Our findings that parents have a greater WTP per QALY for preventing vaccine adverse events compared to disease may be indicative of how individuals experience regret. An action, such as vaccinating a child, resulting in a potential adverse event may generate more regret than an inaction (i.e. refusing to vaccinate a child), even if a child becomes ill with a preventable disease [
29-
31]. This phenomenon is often characterized in terms of the distinction between "acts of commission" and "acts of omission", which is particularly relevant in the case of vaccination [
32]. Parents may feel more guilt over agreeing to give a vaccine to their child that might cause harm, particularly in the short term, when compared to not vaccinating their child who by random chance develops disease. This may be reinforced by the changing perception of the risk-benefit balance by society, where fewer individuals have direct experience with vaccine-preventable diseases, furthering the intuitive response by some parents to focus more on vaccine safety and concerns about harming their child [
33]. Further exploration of how regret for errors of commission and omission may influence parental preferences in vaccination programs is needed, particularly as new vaccines are recommended for use.

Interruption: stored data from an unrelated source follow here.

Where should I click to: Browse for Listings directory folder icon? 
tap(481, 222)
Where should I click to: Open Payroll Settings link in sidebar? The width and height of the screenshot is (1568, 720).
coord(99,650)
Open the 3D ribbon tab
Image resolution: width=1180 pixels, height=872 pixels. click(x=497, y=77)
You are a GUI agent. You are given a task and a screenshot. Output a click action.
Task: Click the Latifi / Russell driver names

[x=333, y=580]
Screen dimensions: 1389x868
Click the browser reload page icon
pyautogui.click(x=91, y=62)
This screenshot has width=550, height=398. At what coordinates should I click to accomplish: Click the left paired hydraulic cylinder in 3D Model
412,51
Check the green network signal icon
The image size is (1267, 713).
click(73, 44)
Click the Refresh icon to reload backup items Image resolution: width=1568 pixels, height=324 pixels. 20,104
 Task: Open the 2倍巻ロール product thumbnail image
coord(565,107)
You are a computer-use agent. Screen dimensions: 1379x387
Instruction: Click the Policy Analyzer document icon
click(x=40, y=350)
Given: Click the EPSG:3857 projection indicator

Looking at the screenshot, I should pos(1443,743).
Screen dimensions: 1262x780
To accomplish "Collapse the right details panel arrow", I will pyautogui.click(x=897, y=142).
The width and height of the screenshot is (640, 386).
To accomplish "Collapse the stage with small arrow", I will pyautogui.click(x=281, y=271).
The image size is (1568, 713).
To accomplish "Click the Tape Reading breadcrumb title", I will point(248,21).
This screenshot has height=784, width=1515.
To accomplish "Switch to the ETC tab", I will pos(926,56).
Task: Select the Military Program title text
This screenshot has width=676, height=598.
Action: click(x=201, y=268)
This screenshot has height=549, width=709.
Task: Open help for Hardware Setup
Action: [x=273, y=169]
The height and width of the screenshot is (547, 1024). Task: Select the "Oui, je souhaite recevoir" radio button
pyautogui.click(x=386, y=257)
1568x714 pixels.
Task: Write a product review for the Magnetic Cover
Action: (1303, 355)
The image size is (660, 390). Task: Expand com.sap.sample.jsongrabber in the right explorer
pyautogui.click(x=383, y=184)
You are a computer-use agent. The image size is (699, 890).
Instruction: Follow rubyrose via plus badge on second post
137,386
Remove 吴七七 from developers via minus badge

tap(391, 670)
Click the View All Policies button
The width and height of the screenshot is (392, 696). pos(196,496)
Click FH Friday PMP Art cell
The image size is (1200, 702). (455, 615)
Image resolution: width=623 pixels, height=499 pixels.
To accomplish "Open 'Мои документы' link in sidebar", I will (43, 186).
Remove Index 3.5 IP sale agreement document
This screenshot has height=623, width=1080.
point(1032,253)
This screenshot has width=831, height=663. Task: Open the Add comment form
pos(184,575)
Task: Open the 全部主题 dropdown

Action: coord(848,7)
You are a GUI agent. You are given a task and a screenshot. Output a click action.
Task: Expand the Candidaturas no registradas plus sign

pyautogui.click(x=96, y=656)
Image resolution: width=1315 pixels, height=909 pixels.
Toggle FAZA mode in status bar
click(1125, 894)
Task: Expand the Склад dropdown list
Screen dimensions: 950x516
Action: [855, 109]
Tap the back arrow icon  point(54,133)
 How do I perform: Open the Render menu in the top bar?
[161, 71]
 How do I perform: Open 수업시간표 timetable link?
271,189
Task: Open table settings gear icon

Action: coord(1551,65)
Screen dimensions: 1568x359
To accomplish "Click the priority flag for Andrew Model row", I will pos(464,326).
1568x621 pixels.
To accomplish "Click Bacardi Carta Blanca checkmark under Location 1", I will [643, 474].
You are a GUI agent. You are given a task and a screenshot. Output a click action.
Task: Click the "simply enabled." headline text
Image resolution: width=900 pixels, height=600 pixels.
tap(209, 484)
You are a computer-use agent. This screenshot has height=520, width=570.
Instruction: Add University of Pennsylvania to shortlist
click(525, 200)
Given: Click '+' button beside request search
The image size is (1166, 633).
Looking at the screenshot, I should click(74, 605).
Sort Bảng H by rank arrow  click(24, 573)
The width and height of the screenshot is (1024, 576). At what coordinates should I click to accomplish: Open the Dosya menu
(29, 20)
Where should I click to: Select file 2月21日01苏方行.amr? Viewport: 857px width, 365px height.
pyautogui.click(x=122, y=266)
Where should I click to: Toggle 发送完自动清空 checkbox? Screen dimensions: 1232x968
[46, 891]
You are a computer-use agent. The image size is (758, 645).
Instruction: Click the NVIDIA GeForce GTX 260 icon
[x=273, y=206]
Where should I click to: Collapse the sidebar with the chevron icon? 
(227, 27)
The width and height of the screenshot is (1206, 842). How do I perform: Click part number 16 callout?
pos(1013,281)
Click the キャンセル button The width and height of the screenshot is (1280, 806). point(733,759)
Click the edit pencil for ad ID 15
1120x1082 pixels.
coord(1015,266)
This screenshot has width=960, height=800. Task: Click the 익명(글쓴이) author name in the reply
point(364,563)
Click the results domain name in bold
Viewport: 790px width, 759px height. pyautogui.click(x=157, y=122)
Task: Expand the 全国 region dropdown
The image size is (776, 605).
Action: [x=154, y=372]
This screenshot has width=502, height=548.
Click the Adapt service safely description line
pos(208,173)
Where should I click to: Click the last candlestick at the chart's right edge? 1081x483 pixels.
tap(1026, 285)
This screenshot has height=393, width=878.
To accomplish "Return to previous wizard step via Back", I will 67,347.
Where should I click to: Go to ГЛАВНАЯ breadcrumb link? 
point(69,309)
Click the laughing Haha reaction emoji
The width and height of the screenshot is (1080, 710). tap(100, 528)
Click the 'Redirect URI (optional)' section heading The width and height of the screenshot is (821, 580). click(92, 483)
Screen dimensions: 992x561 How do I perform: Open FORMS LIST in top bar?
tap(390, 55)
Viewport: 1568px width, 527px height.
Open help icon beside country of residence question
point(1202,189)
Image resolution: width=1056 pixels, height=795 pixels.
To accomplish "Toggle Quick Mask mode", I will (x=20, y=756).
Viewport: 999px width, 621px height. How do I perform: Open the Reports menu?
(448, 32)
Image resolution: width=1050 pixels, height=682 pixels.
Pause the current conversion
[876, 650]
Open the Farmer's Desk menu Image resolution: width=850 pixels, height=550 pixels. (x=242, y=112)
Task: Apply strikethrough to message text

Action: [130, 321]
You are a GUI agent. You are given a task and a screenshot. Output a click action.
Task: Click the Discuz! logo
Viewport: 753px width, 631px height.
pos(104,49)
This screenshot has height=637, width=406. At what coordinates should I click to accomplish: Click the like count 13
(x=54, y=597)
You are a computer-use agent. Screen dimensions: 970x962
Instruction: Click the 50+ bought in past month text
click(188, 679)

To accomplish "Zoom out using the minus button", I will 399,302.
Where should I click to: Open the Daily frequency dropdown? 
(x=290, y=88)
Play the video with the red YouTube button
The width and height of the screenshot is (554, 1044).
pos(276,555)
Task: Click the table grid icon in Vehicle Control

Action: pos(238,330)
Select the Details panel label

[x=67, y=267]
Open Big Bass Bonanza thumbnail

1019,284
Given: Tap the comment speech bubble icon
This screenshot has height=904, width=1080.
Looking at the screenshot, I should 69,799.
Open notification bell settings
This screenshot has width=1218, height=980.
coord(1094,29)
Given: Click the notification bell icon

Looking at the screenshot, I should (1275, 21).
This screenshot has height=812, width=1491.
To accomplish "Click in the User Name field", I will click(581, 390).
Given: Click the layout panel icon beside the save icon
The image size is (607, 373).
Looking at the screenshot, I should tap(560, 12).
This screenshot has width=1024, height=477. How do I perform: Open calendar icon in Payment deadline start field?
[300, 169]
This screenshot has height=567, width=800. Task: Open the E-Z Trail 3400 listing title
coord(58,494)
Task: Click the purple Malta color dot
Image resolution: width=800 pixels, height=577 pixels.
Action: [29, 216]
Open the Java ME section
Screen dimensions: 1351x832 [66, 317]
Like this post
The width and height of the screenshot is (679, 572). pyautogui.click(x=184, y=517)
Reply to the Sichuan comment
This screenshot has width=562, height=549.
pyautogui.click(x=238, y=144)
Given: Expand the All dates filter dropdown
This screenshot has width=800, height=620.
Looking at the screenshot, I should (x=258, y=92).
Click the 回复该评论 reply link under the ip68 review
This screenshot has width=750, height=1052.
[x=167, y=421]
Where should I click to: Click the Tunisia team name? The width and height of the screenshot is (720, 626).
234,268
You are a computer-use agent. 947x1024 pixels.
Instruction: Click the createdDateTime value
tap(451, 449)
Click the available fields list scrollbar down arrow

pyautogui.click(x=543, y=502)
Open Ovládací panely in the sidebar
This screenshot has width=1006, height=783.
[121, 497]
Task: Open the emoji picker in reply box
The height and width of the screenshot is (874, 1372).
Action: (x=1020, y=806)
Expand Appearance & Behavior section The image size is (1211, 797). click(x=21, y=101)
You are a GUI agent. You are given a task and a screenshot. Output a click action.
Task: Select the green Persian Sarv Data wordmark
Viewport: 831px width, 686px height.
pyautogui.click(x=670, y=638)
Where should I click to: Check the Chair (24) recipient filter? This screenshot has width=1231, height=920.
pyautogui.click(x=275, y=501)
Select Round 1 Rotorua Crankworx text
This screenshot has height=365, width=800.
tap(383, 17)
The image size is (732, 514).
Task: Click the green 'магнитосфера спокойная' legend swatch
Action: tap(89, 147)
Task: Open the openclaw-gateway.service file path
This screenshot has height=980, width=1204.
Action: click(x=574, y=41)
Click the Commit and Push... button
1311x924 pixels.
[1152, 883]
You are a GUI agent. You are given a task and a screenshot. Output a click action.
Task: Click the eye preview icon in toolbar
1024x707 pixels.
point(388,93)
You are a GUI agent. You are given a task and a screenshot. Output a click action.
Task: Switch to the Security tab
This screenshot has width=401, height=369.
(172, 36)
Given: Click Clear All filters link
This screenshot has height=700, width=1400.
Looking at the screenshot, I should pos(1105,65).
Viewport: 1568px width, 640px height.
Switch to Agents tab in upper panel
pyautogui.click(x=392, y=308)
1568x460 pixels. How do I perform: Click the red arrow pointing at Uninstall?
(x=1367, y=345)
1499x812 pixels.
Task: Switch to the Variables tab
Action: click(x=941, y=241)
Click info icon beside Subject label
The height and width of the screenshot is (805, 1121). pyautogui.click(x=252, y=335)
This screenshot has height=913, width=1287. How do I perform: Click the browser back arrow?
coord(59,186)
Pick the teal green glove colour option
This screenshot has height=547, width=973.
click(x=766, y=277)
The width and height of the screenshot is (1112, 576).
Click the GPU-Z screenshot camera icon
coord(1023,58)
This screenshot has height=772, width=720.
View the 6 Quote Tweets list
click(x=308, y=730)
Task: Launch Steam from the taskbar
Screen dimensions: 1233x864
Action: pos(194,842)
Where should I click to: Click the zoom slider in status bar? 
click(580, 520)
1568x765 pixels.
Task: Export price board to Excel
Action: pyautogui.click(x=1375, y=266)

Our study has several limitations. First, our study population was relatively small and limited to parents of children who have experienced GAS pharyngitis. Consideration should be given to obtaining community values regarding GAS vaccination and disease [
34]. Second, parents may not have had a complete understanding of the implications of these health states since our descriptions were brief and interviews were conducted by phone. As with any TTO, since parents were trading time from the end of their life, they may have assumed that they were trading time from a worse health state than their present condition and potentially have biased our TTO disutility estimates upward [
35]. Third, anchoring bias may have occurred for our WTP and TTO estimates since we presented individuals with an initial opening bid that may have affected subsequent responses, although we did attempt to minimize this by randomizing among 3 different starting bids [
36]. Fourth, missing or incomplete responses may have biased our WTP and TTO estimate in either direction. In a secondary analysis, however, our findings did not change significantly with the inclusion of predicted estimates for these individuals based on their characteristics. Fifth, WTP per QALY was inferred rather than directly elicited. Additionally, the pattern of declining WTP per QALY estimates for more severe health states may be due in part to the insensitivity to scale in WTP [
37,
38]. Finally, another key limitation of this study is that information was not available regarding parental refusal or deferral on any of their child's vaccines, thus we could not validate the WTP per QALY estimates with actual changes in behavior patterns.
Our findings suggest that parents prefer to prevent GAS disease in children compared to preventing minor vaccine adverse events, but that parents are also willing to pay more per QALY gained to prevent vaccine adverse events. Parental preferences should be incorporated in decision-making by policymakers when implementing new vaccination programs in the U.S.